#### Consignes et exigences
Renvoyez, s'il vous plaît, telle quelle chaque ligne des enregistrements ci-dessous où figure le mot « should ».

#### Données enregistrées
-*-*-
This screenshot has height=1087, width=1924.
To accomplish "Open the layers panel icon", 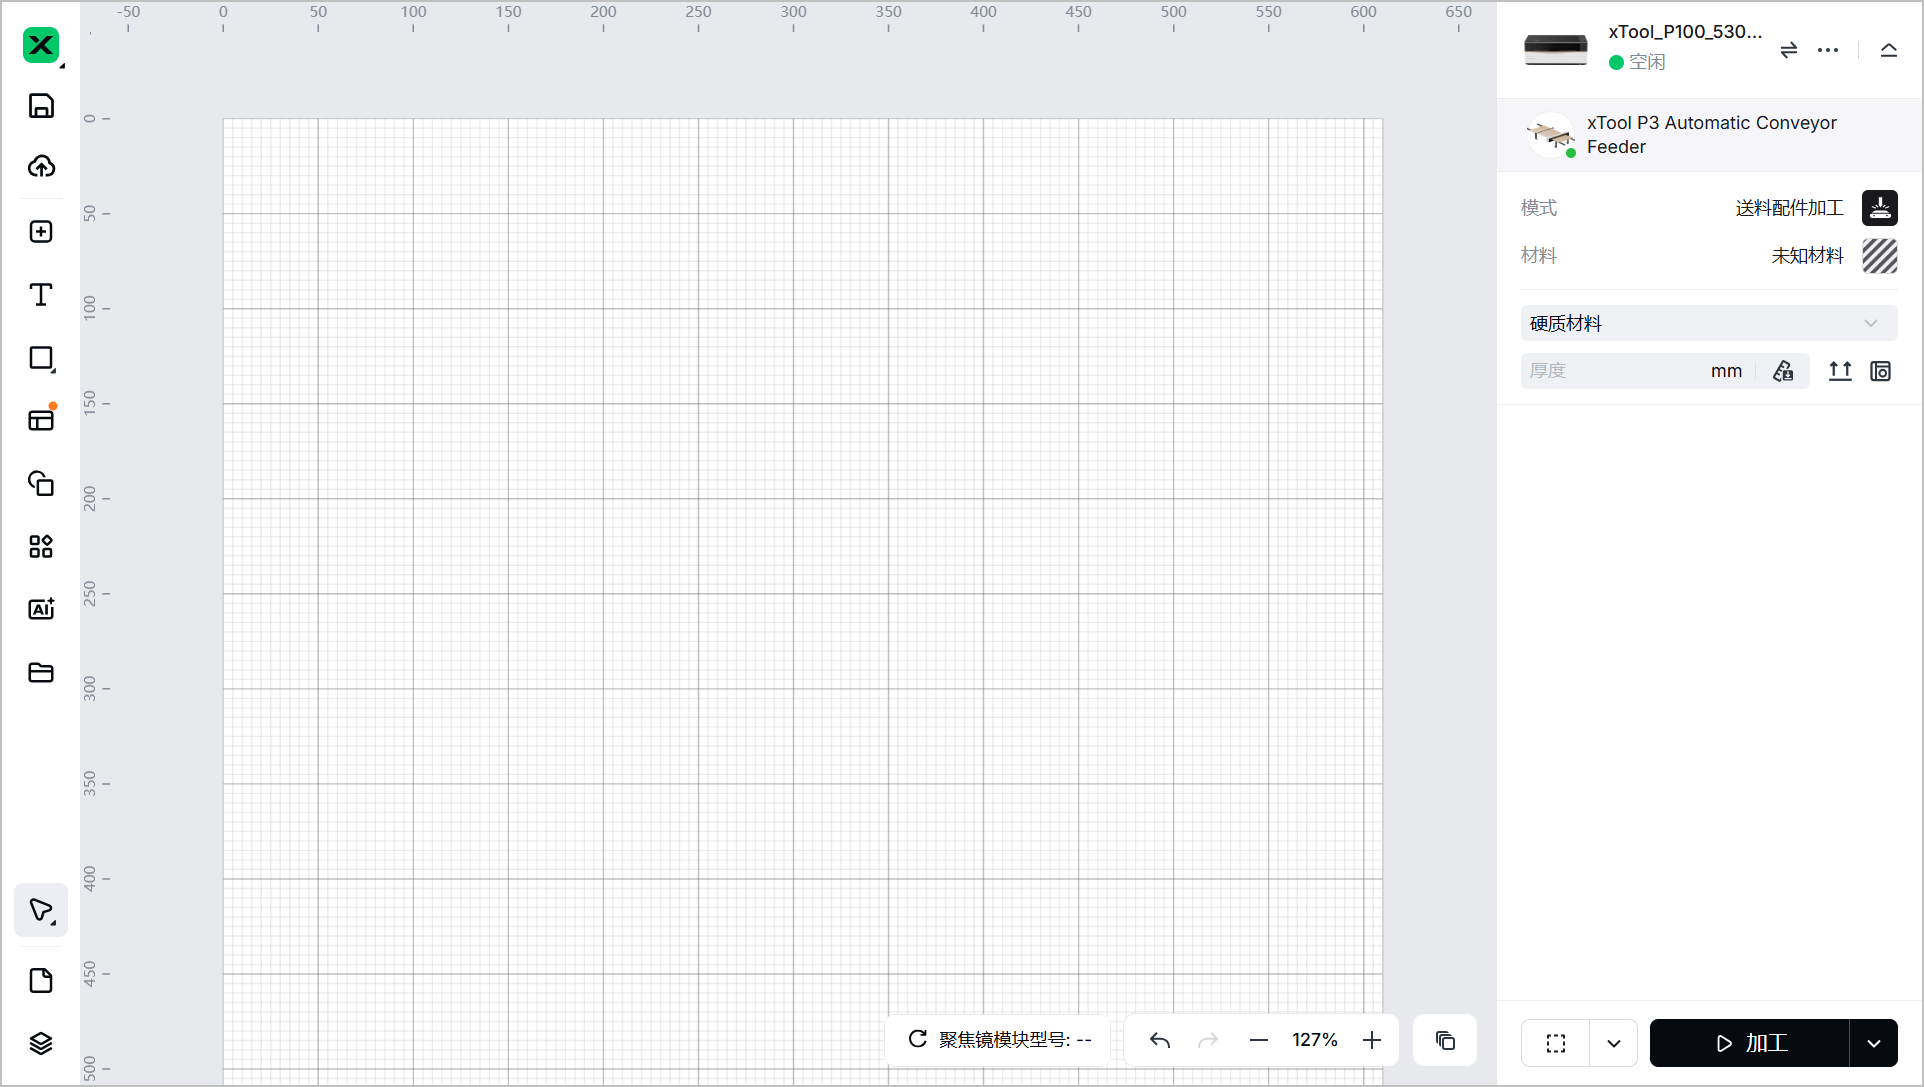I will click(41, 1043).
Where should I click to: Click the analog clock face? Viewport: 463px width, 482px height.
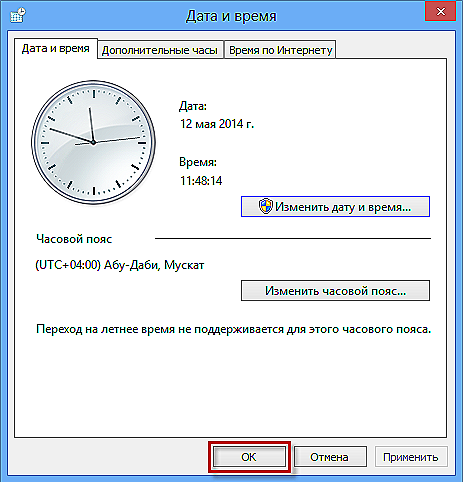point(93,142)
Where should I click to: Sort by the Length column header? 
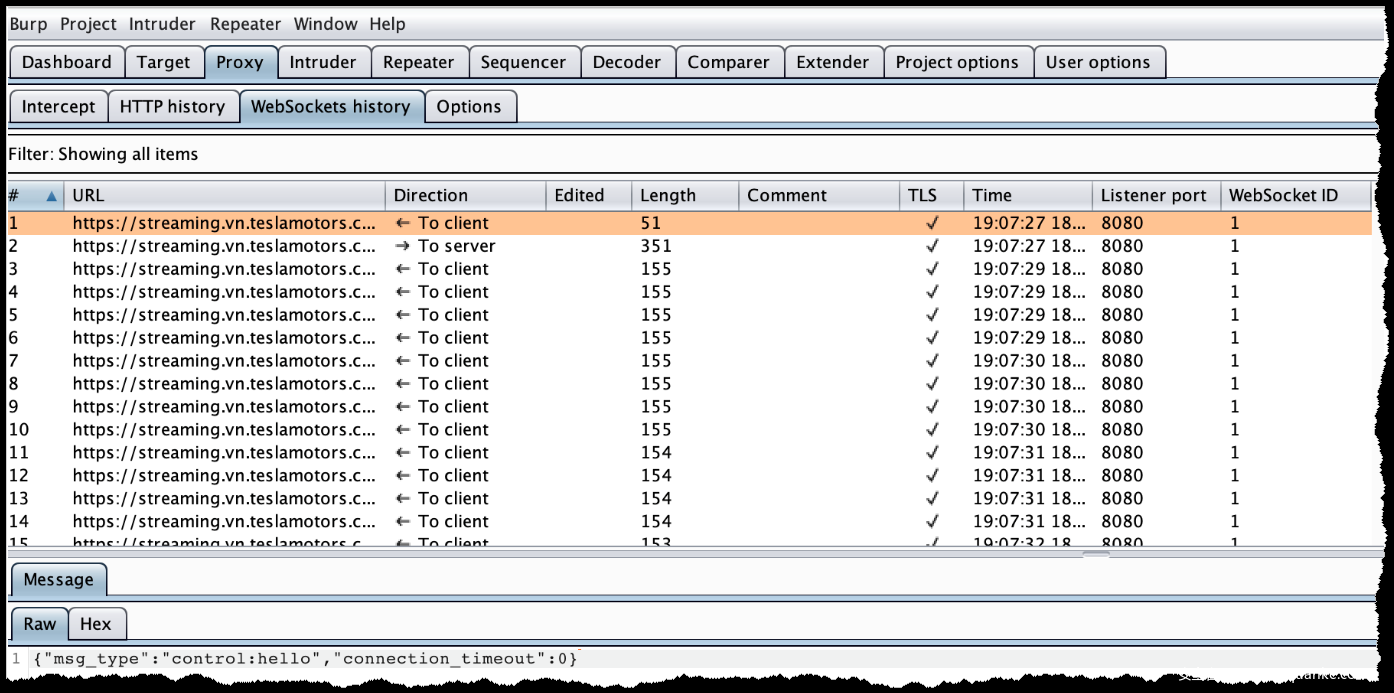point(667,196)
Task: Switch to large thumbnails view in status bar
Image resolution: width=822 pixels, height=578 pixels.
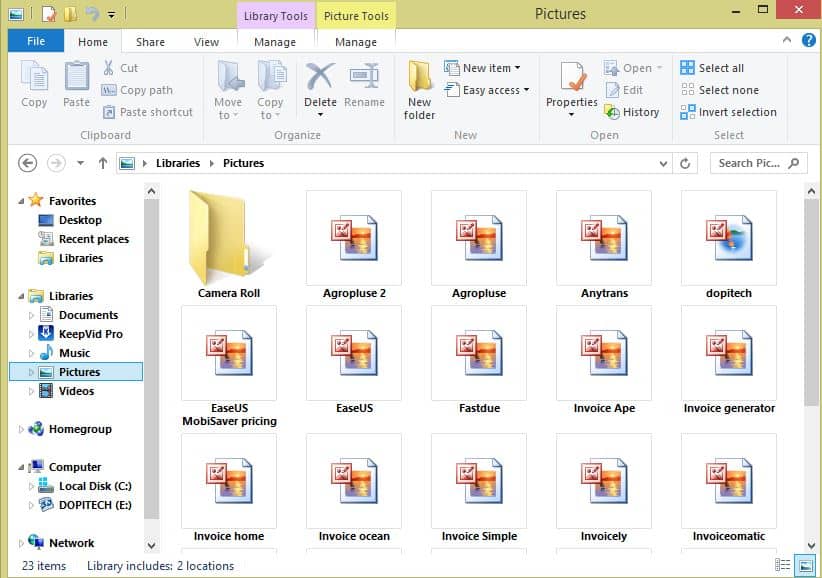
-*-*-
#### Réponse
Where should I click to: Click the analog clock face? Viewport: 463px width, 482px height.
Where should I click to: Sort by the Length column header? 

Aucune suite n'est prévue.